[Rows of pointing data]
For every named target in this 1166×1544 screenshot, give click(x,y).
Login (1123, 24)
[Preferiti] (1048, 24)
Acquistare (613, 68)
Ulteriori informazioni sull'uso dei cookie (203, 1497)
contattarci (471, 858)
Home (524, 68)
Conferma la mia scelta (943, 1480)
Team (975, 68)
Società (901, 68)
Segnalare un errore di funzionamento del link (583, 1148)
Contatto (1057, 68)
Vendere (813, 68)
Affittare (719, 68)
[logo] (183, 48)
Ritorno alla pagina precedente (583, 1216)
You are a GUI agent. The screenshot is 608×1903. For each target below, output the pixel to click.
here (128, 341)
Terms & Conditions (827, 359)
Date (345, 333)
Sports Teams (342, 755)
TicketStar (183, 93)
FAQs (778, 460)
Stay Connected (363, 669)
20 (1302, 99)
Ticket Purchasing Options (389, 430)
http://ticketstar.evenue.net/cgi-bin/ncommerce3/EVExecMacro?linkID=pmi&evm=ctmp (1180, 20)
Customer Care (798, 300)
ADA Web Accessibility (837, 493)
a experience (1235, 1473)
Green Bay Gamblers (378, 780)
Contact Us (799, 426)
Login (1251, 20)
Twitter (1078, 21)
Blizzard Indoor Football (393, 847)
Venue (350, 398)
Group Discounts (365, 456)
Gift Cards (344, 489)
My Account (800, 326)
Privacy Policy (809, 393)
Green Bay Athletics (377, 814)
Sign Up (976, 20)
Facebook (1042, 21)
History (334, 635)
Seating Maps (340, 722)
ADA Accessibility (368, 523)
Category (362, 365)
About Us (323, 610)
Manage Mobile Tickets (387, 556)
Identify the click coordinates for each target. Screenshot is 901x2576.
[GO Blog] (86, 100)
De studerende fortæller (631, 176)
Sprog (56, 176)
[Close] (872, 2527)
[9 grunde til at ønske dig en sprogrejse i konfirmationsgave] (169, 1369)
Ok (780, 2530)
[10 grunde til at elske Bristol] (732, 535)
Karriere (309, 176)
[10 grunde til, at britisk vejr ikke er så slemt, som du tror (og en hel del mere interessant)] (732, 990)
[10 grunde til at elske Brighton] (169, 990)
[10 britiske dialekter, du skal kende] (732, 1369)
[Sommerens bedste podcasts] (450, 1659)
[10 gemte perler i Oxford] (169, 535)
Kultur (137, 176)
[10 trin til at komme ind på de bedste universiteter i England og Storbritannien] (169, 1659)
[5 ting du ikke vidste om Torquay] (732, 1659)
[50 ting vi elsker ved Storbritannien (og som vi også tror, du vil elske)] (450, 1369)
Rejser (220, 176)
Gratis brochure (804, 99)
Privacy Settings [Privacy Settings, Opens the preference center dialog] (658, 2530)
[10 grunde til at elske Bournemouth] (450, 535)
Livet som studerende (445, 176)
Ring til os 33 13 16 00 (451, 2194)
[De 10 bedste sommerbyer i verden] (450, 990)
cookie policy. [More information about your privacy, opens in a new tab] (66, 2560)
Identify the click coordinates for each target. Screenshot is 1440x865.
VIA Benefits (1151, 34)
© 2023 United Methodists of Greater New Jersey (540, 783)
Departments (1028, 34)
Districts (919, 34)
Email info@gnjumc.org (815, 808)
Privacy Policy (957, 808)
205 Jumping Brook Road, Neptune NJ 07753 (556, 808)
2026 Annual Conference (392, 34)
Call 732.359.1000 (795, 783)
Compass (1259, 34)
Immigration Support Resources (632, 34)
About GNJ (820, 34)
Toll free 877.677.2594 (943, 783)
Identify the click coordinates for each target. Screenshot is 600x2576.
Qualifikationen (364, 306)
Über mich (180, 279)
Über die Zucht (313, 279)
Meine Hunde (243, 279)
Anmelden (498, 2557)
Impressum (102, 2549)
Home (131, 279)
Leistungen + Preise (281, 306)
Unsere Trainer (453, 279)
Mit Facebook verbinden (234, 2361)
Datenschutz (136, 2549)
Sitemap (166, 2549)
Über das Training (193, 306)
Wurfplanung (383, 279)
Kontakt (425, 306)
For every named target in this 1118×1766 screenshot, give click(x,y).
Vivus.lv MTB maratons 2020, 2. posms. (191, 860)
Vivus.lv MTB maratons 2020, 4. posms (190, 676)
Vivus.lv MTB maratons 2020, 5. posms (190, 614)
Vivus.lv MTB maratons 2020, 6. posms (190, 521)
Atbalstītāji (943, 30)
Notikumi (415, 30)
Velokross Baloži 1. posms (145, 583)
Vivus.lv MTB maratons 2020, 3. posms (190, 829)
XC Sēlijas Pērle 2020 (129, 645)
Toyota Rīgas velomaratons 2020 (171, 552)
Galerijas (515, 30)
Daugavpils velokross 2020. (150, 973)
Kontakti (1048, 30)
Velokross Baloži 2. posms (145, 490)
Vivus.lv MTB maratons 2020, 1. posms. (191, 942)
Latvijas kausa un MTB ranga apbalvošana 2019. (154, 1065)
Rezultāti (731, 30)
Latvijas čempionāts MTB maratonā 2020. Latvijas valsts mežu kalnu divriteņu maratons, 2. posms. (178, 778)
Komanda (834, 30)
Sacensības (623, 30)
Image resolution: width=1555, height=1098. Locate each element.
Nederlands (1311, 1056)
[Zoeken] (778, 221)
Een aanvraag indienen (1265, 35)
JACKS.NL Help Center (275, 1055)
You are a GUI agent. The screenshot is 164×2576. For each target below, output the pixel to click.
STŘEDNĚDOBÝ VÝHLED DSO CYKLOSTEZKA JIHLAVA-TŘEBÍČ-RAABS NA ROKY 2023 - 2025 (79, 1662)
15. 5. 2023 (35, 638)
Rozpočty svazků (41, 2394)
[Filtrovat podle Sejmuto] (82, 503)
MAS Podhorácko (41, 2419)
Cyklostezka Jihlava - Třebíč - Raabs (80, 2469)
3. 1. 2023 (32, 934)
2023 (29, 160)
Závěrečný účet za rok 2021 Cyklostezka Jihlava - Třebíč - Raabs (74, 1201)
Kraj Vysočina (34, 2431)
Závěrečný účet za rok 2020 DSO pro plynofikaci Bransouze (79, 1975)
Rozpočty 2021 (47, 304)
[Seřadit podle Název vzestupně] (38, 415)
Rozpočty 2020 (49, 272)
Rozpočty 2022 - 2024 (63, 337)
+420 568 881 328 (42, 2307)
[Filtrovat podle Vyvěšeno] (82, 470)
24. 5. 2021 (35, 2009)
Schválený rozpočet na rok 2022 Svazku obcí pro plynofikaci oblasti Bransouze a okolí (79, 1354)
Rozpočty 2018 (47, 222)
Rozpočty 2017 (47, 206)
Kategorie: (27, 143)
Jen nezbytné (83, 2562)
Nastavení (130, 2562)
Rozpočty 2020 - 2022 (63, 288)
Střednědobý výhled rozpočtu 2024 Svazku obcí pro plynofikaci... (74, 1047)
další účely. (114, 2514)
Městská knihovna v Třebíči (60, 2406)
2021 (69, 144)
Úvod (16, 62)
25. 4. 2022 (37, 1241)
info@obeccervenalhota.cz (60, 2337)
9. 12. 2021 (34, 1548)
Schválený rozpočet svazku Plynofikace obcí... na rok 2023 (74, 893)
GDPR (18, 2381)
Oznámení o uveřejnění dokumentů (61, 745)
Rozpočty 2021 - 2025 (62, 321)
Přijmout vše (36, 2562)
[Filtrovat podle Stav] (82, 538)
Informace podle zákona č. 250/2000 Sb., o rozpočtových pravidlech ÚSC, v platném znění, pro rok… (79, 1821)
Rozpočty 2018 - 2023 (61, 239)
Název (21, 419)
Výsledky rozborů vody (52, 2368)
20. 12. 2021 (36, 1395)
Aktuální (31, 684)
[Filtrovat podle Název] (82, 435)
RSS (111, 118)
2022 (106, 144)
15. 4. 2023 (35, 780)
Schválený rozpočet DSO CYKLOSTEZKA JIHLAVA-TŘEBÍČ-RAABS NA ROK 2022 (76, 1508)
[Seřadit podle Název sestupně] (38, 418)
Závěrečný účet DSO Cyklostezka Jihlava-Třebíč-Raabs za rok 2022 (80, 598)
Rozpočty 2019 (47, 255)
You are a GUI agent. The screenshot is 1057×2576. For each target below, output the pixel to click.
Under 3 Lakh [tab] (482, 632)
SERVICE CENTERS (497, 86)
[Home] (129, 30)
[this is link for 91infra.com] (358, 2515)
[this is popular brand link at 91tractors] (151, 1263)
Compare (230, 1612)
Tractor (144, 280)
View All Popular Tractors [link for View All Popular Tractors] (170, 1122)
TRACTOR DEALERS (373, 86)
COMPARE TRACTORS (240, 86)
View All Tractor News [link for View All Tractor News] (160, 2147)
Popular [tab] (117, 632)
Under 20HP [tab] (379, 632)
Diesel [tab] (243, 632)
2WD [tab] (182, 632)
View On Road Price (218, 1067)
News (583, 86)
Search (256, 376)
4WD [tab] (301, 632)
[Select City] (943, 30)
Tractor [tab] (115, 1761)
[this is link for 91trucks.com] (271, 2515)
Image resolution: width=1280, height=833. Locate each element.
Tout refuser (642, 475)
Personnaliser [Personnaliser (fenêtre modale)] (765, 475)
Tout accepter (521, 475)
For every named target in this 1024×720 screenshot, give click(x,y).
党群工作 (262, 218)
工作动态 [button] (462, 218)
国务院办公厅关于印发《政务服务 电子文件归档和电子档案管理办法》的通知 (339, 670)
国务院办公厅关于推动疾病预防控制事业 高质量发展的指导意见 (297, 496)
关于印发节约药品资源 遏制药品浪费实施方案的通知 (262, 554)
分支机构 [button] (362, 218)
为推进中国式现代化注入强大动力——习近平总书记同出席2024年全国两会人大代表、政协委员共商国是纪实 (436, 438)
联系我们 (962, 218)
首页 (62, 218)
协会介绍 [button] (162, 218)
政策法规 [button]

TASK GOAL → Rewrite the records from their first line through the line containing "Home (524, 68)", swapping "Login" for "Sign in" and leaving everything else unchanged.

EXPECTED ANSWER →
For every named target in this 1166×1544 screenshot, give click(x,y).
Sign in (1123, 24)
[Preferiti] (1048, 24)
Acquistare (613, 68)
Ulteriori informazioni sull'uso dei cookie (203, 1497)
contattarci (471, 858)
Home (524, 68)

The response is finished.